THE USE OF ADJECTIVES IN PROSE WRITING: A STUDY OF ALIYU KAMAL'S SOMEONE SOMEWHERE
Abstract
Language is the vehicle for literature. It is along this dimension that this paper examines the use of adjectives in prose writing to account for the manner they are used in Kamal's (2018)Someone Somewhere to describe some characters in a way that his readers could visualise them. The paper has also identified the ratio at which the adjectives are used to achieve such descriptive purposes. Twenty excerpts were selected using purposive sampling. After the analysis of the adjectives used in the sampled sentences, it is discovered that one hundred and thirty-two (132) adjectives manifest in them. These adjectives conform to the classes of adjectives given by Brandford (1967), Quirk and Greenbaum (1973), Hornby (1975), Fernald (1979) and Corder&Ruszkiewicz (1985). Moreover, it is realised that while some of the adjectives come before the nouns they modify, describe or specify, others follow the nouns. It has equally been found that the novelist, Aliyu Kamal, has successfully manipulated several adjectives in the selected excerpts to that effect.
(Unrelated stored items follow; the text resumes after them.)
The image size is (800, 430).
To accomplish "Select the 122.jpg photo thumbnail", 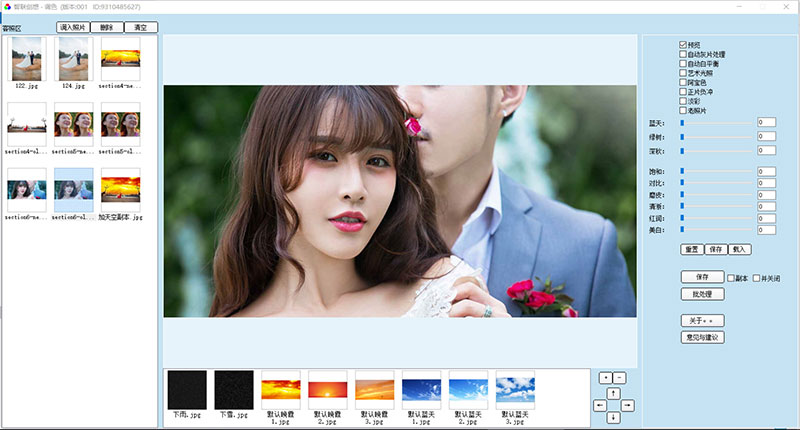I will [26, 59].
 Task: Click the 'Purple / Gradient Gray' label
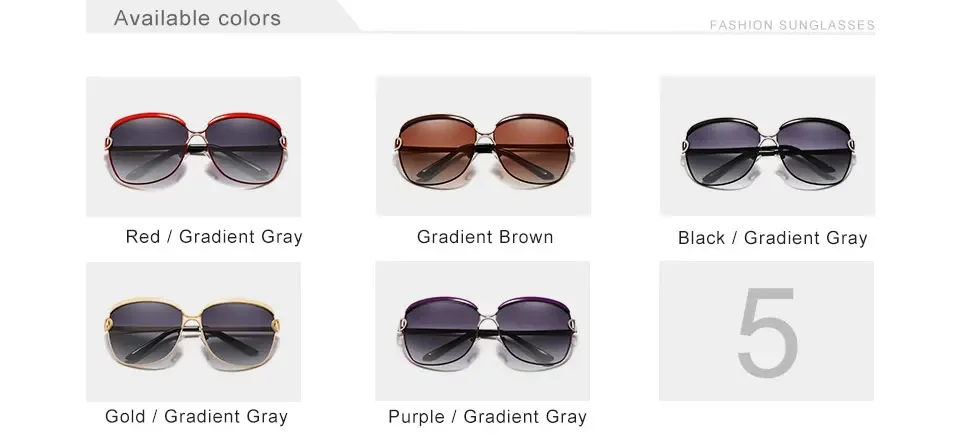(x=487, y=417)

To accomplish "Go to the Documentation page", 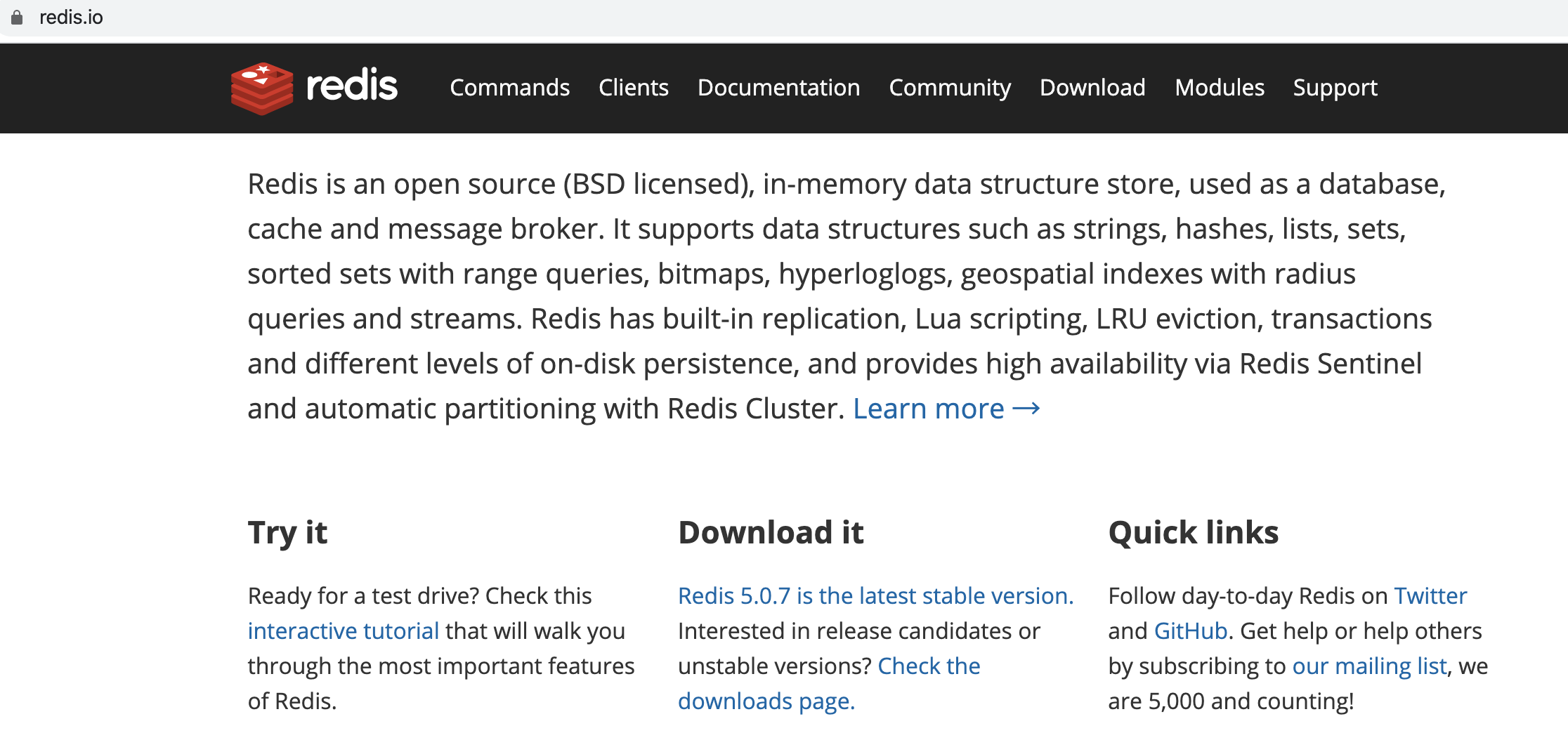I will click(778, 88).
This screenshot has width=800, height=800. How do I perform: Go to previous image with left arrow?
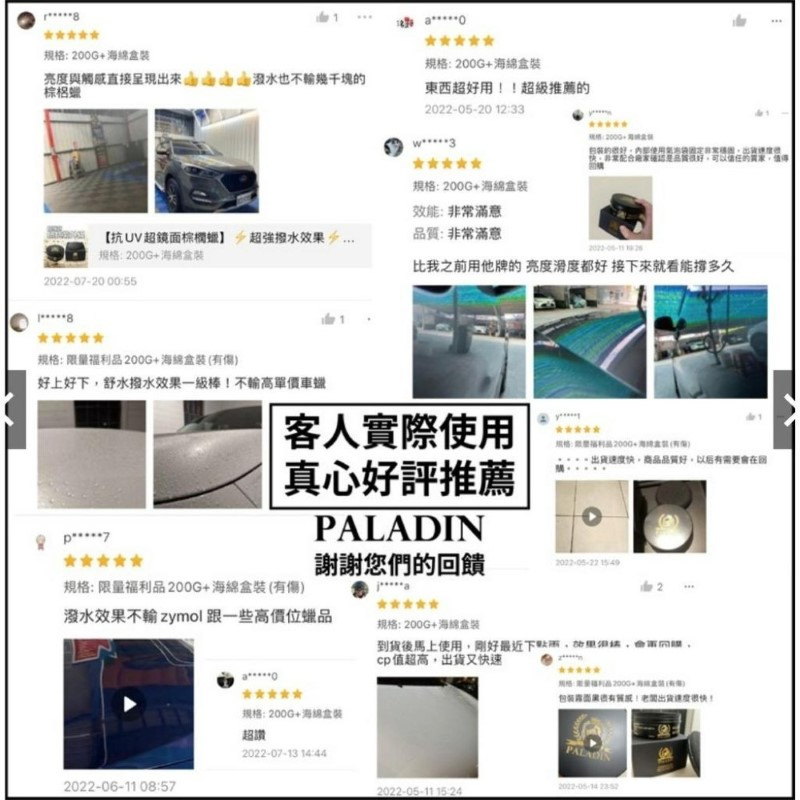[x=14, y=409]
It is, academically, interesting to state that the highest adjectives used by Kamal in the excerpts studied are quality, participial, emphasiser, possessive, limiting and quantitative chronologically in descending order, whereas distributive, superlative, interrogative, demonstrative and comparative are the least used adjectives. The findings of this paper signify that adjectives and other word classes could be (better taught and) rigorously studied through literary works, especially novels.